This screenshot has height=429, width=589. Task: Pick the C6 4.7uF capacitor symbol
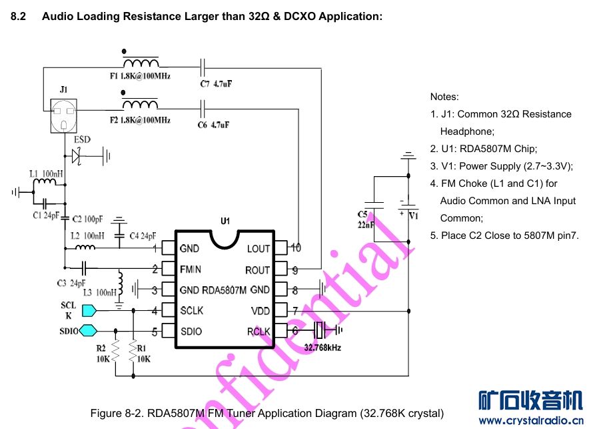pyautogui.click(x=204, y=107)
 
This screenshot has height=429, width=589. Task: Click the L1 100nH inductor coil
pyautogui.click(x=45, y=183)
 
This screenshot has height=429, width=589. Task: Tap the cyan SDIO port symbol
pyautogui.click(x=89, y=330)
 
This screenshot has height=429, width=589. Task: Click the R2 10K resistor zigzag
pyautogui.click(x=115, y=350)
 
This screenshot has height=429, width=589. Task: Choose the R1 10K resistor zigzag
pyautogui.click(x=133, y=350)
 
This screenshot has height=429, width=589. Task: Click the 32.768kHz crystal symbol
pyautogui.click(x=320, y=330)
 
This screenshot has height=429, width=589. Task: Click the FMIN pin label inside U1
pyautogui.click(x=191, y=270)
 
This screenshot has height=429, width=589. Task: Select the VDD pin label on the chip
pyautogui.click(x=260, y=310)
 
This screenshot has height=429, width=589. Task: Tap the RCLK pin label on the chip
pyautogui.click(x=259, y=331)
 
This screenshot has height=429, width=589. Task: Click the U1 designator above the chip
pyautogui.click(x=225, y=222)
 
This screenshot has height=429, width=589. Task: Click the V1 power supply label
pyautogui.click(x=413, y=216)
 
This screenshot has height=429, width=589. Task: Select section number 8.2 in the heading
pyautogui.click(x=18, y=16)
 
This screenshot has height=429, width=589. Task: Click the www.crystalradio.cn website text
pyautogui.click(x=530, y=420)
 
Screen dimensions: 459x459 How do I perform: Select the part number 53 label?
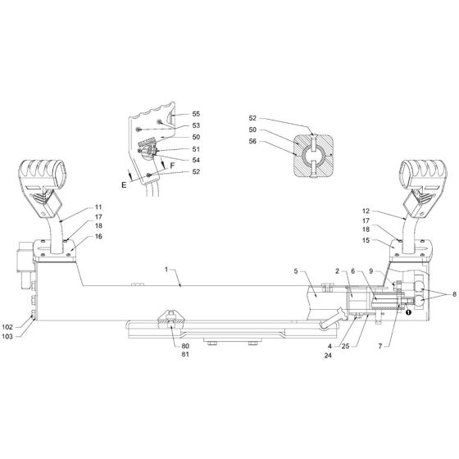[x=195, y=125]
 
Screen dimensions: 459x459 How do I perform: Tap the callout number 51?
[x=195, y=148]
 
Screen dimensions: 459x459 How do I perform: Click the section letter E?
[x=124, y=186]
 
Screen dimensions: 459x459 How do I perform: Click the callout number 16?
[x=98, y=235]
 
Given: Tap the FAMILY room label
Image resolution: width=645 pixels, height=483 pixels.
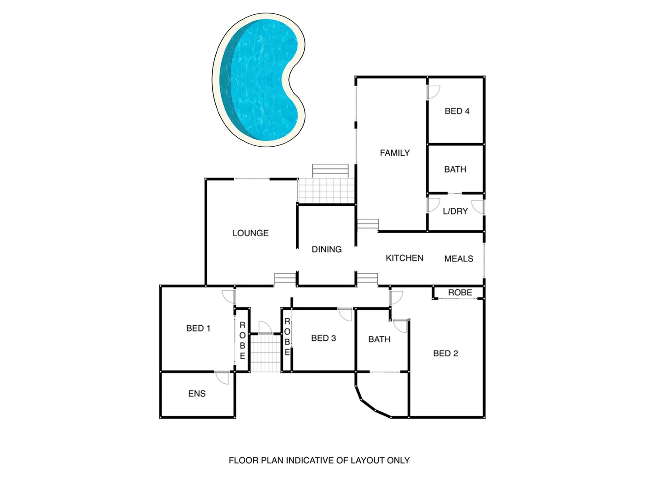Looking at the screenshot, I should pos(395,153).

▶ _What you are asked to do_: Add -5 to every coordinate in the answers, and write out again each line starting with the line that contains "This screenshot has height=429, width=589. Task: Tap the RCLK" and going on through the end of the rows. Keep the requests with them, and leave the pictures out.

▶ _Solution below_:
This screenshot has height=429, width=589. Task: Tap the RCLK pin label on the chip
pyautogui.click(x=254, y=326)
 
This screenshot has height=429, width=589. Task: Click the U1 designator above the chip
pyautogui.click(x=220, y=217)
 
This screenshot has height=429, width=589. Task: Click the V1 power supply label
pyautogui.click(x=408, y=211)
 
This screenshot has height=429, width=589. Task: Select section number 8.2 in the heading
pyautogui.click(x=13, y=11)
 
This screenshot has height=429, width=589. Task: Click the www.crystalradio.cn website text
pyautogui.click(x=525, y=415)
 
Screen dimensions: 459x459 How do I perform: Select the part number 53 label?
[x=190, y=120]
 
Screen dimensions: 459x459 How do I perform: Tap the callout number 51?
[x=190, y=143]
 
Screen dimensions: 459x459 How do I perform: Click the section letter E?
[x=119, y=181]
 
Screen dimensions: 459x459 How do I perform: Click the callout number 16?
[x=93, y=230]
 
Given: Tap the FAMILY room label
Image resolution: width=645 pixels, height=483 pixels.
Looking at the screenshot, I should pos(390,148).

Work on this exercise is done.